On Thursday, California Gov. Gavin Newsom declared November 2020 Native American Heritage Month. Coincidentally, this month UC Berkeley finally unnamed Barrows Hall and LeConte Hall after years of advocacy. Both the heritage month and unnaming represent small steps forward in fully acknowledging Indigenous communities and their harrowing relationships with the campus and American society. But if these simply symbolic steps took so long to implement, how much time will it take for California to take real action?
The United States, California and UC Berkeley all have long histories of treating Indigenous nations with disrespect. On campus, this is exemplified by the lagging repatriation of Indigenous artifacts and human remains at the Phoebe A. Hearst Museum of Anthropology. For tribes that are not federally recognized, it is almost impossible to reclaim sacred objects and artifacts; UC Berkeley in particular has made it extremely difficult for tribes seeking repatriation.
A new bill, AB 275, presents a possibility for tribes to request repatriation from bodies that receive state funding, including the UC system. But the state and UC Berkeley must own up to their historical wrongs and approach issues such as repatriation proactively by heeding modern Indigenous activists and calls for change.

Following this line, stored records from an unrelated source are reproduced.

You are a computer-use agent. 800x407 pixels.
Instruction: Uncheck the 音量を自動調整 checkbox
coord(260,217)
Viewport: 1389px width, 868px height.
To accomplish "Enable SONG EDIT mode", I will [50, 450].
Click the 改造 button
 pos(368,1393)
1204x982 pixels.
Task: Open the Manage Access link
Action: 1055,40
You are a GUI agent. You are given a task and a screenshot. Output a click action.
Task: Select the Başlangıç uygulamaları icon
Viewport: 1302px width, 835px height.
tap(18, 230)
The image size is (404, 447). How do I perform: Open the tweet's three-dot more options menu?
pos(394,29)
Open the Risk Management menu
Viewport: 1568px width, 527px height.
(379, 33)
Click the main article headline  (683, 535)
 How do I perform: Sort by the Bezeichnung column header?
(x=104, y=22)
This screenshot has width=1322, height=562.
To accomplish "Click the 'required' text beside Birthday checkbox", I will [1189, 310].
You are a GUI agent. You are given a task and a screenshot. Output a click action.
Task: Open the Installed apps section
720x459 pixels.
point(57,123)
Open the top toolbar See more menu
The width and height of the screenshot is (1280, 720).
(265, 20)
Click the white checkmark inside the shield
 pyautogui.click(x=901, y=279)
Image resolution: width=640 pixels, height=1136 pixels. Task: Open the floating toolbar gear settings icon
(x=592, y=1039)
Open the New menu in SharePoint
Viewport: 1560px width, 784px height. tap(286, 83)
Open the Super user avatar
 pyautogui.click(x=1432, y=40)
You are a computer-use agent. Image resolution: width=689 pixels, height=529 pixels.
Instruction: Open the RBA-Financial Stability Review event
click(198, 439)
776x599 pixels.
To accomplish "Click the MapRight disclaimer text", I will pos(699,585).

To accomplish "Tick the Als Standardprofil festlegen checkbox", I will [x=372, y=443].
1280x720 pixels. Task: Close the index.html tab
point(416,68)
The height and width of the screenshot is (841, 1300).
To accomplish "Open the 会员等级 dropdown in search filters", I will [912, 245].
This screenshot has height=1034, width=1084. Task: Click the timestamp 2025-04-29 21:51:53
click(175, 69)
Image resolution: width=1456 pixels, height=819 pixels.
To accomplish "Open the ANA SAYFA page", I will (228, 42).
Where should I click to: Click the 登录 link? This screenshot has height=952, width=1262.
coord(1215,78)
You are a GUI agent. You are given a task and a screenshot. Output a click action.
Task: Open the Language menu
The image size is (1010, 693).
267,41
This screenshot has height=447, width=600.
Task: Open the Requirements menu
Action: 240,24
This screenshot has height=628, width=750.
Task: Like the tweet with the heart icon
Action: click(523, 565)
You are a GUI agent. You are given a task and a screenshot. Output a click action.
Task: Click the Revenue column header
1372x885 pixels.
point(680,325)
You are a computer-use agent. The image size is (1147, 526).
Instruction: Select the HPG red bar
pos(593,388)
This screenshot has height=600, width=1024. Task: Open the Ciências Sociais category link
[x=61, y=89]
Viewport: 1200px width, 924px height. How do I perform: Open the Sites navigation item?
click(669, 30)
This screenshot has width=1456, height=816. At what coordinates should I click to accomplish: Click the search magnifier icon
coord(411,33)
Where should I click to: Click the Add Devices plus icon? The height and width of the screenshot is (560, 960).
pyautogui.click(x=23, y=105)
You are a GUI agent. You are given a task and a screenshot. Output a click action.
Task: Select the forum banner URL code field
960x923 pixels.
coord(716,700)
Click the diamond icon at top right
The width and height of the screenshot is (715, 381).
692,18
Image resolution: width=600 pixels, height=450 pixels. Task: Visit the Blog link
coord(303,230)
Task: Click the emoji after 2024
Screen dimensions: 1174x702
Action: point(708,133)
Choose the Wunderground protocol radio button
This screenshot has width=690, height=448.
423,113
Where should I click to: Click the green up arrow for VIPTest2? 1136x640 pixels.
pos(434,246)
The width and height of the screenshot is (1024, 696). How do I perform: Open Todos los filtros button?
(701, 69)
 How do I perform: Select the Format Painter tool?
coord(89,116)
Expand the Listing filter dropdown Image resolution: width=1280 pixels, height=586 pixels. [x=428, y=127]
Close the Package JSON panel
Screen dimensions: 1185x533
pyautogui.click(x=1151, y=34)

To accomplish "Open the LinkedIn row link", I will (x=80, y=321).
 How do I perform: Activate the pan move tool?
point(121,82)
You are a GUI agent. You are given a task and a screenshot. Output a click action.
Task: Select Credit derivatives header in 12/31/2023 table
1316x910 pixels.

The UC Office of the President has noted that it is shaping a more accessible repatriation policy in conjunction with Indigenous tribes. But to speed repatriation efforts, UC Berkeley should go beyond waiting for tribes to approach the campus and instead utilize university and museum resources to uncover which artifacts belong to which tribes. Marginalized communities should not have to do the bulk of the work in recovering what is rightfully theirs.
Furthermore, UC Berkeley cannot stop at unnaming Barrows and LeConte. Kroeber Hall must also be unnamed to end the honoring of Alfred Kroeber, an anthropologist who studied Indigenous Californians using a starkly racist ideology — to the point of penning up an Indigenous man named Ishi and studying him until his death.
Native students have called for the building’s unnaming, and administrators must listen. In addition to unnaming, renaming processes must be accelerated — we don’t want another five-year wait. The committee should also seek out and directly involve Indigenous students, local tribes and activists to ensure that this awful history is no longer glorified.
UC Berkeley’s Ohlone land acknowledgment reminds the campus community that our university only exists because of the expropriation of Indigenous land. Our outright vicious history with tribes cannot be mitigated with just a land acknowledgment, just a heritage month, just the unnaming of two lecture halls. We must view these symbolic steps as cataclysmic points in improving relationships with Indigenous communities. Next, symbolism must become action.